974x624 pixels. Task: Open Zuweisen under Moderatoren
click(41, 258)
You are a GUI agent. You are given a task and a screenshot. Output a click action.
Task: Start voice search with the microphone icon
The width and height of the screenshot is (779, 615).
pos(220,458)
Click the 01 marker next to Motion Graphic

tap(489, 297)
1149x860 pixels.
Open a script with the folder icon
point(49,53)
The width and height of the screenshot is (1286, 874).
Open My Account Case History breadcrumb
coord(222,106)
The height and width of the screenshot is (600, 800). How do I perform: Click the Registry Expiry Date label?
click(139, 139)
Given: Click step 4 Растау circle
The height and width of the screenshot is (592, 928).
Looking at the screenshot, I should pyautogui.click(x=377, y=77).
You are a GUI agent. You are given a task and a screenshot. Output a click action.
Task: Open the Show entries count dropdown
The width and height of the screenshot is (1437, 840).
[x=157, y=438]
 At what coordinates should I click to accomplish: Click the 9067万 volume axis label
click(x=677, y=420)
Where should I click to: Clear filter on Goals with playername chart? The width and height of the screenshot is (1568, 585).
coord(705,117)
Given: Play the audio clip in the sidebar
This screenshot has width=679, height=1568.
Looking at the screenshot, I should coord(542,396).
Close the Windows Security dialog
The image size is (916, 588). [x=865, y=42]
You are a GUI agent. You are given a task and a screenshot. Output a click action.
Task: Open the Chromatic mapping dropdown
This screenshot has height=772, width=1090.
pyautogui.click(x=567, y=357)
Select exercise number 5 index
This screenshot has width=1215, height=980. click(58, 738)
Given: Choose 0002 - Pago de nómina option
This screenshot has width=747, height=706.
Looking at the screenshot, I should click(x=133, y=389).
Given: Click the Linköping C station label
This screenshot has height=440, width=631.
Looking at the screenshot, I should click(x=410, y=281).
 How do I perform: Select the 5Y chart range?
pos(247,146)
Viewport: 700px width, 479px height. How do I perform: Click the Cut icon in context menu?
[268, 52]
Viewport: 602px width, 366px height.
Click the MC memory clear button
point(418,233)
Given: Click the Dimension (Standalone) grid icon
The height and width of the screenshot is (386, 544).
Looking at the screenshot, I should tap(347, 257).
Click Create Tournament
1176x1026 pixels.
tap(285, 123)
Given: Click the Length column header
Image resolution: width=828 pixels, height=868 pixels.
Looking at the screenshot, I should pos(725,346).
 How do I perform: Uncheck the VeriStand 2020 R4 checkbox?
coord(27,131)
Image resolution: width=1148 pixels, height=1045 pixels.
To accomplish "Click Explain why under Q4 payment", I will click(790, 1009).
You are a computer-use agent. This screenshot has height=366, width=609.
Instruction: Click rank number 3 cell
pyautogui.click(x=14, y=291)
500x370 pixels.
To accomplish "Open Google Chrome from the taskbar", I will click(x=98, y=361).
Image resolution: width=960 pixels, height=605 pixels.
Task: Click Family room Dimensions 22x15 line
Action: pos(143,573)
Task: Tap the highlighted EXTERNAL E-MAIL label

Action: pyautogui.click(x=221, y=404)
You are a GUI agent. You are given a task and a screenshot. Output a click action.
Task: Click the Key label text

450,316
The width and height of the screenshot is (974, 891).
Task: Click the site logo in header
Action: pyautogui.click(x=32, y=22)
^^^^^^^^^^^^^^^^
__WORK REQUEST__:
In your response, give all the records again with nothing altered.

__THE ANSWER__:
974x624 pixels. Task: Open Zuweisen under Moderatoren
click(41, 258)
You are a GUI agent. You are given a task and a screenshot. Output a click action.
Task: Start voice search with the microphone icon
The width and height of the screenshot is (779, 615).
pos(220,458)
Click the 01 marker next to Motion Graphic

tap(489, 297)
1149x860 pixels.
Open a script with the folder icon
point(49,53)
The width and height of the screenshot is (1286, 874).
Open My Account Case History breadcrumb
coord(222,106)
The height and width of the screenshot is (600, 800). How do I perform: Click the Registry Expiry Date label?
click(139, 139)
Given: Click step 4 Растау circle
The height and width of the screenshot is (592, 928).
Looking at the screenshot, I should pyautogui.click(x=377, y=77).
You are a GUI agent. You are given a task and a screenshot. Output a click action.
Task: Open the Show entries count dropdown
The width and height of the screenshot is (1437, 840).
[x=157, y=438]
 At what coordinates should I click to accomplish: Click the 9067万 volume axis label
click(x=677, y=420)
Where should I click to: Clear filter on Goals with playername chart? The width and height of the screenshot is (1568, 585).
coord(705,117)
Given: Play the audio clip in the sidebar
This screenshot has width=679, height=1568.
Looking at the screenshot, I should coord(542,396).
Close the Windows Security dialog
The image size is (916, 588). [x=865, y=42]
You are a GUI agent. You are given a task and a screenshot. Output a click action.
Task: Open the Chromatic mapping dropdown
This screenshot has height=772, width=1090.
pyautogui.click(x=567, y=357)
Select exercise number 5 index
This screenshot has width=1215, height=980. click(58, 738)
Given: Choose 0002 - Pago de nómina option
This screenshot has width=747, height=706.
Looking at the screenshot, I should click(x=133, y=389).
Given: Click the Linköping C station label
This screenshot has height=440, width=631.
Looking at the screenshot, I should click(x=410, y=281).
 How do I perform: Select the 5Y chart range?
pos(247,146)
Viewport: 700px width, 479px height. How do I perform: Click the Cut icon in context menu?
[268, 52]
Viewport: 602px width, 366px height.
Click the MC memory clear button
point(418,233)
Given: Click the Dimension (Standalone) grid icon
The height and width of the screenshot is (386, 544).
Looking at the screenshot, I should tap(347, 257).
Click Create Tournament
1176x1026 pixels.
tap(285, 123)
Given: Click the Length column header
Image resolution: width=828 pixels, height=868 pixels.
Looking at the screenshot, I should pos(725,346).
 How do I perform: Uncheck the VeriStand 2020 R4 checkbox?
coord(27,131)
Image resolution: width=1148 pixels, height=1045 pixels.
To accomplish "Click Explain why under Q4 payment", I will click(790, 1009).
You are a computer-use agent. This screenshot has height=366, width=609.
Instruction: Click rank number 3 cell
pyautogui.click(x=14, y=291)
500x370 pixels.
To accomplish "Open Google Chrome from the taskbar", I will click(x=98, y=361).
Image resolution: width=960 pixels, height=605 pixels.
Task: Click Family room Dimensions 22x15 line
Action: pos(143,573)
Task: Tap the highlighted EXTERNAL E-MAIL label

Action: pyautogui.click(x=221, y=404)
You are a GUI agent. You are given a task and a screenshot. Output a click action.
Task: Click the Key label text

450,316
The width and height of the screenshot is (974, 891).
Task: Click the site logo in header
Action: pyautogui.click(x=32, y=22)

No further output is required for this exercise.